The polling being a little sparse, the most interesting set of numbers to come out this week has to do with what Canadians think of free trade. I invite you to read my analysis of a new Nanos Research poll on the subject for The Huffington Post Canada here.
In short, Canadians do not have a consensus opinion on our free trade agreements with the United States and Mexico but are peachy keen on new ones with the European Union and the Trans-Pacific Partnership (which does not include China).
The regional variations are not very surprising, but it is interesting that they emerge from the survey nevertheless. Take a look at the analysis.
That Canadians seem to be opening up to the idea of free trade with very foreign countries (concerns about the cultural infiltration of the United States is one of the reasons why Canadians have never warmed up to NAFTA completely) is in some way demonstrated by no major party in the House of Commons being an adamant opponent to it.

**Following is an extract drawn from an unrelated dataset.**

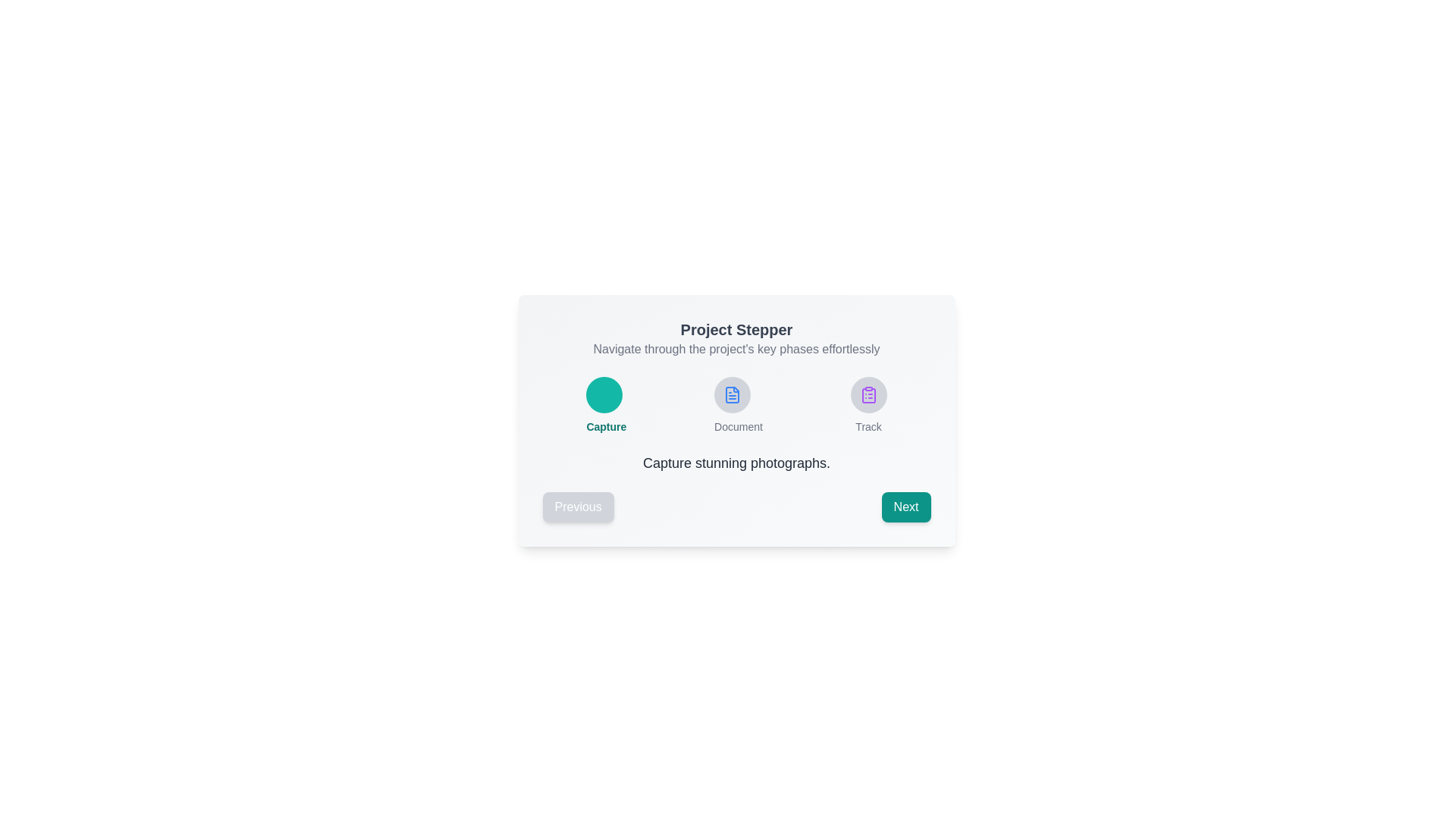  Describe the element at coordinates (604, 394) in the screenshot. I see `the step icon for Capture` at that location.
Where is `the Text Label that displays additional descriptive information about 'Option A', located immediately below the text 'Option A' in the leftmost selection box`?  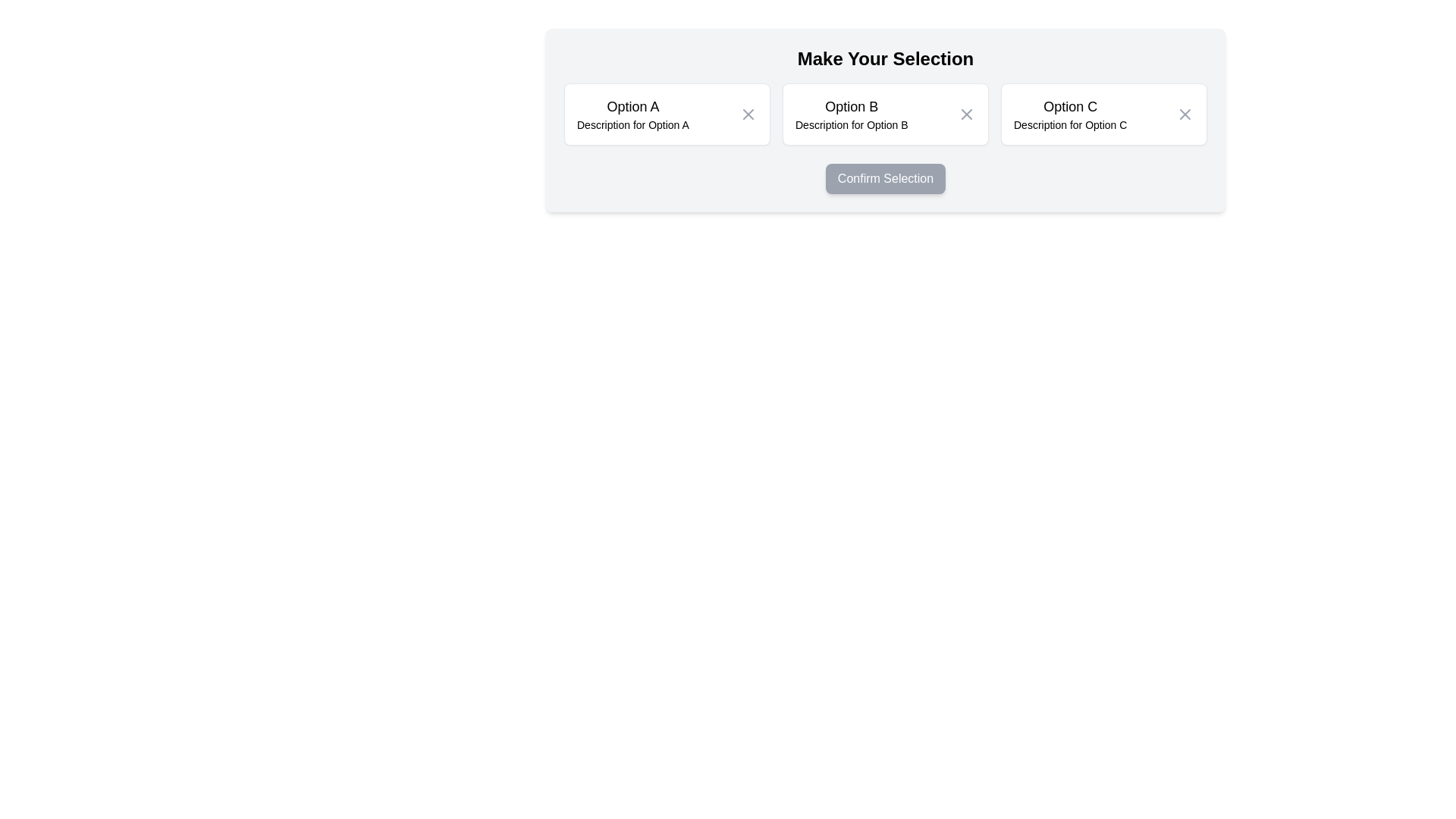
the Text Label that displays additional descriptive information about 'Option A', located immediately below the text 'Option A' in the leftmost selection box is located at coordinates (633, 124).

The Conservatives have tried to sign as many free trade agreements as possible and the Liberals are also in support of free trade. Under Thomas Mulcair, the New Democrats are opening up to the idea of free trade too, a turn towards the centre that - when looking at these Nanos numbers - makes a good deal of sense for them. Quebecers and British Columbians, the two electorates that I would consider the party's first two planks in an NDP government, are among Canada's most open to new free trade agreements and to our agreements currently in place. A more cautious approach, rather than their traditional opposition, may be the smartest one for the NDP to take.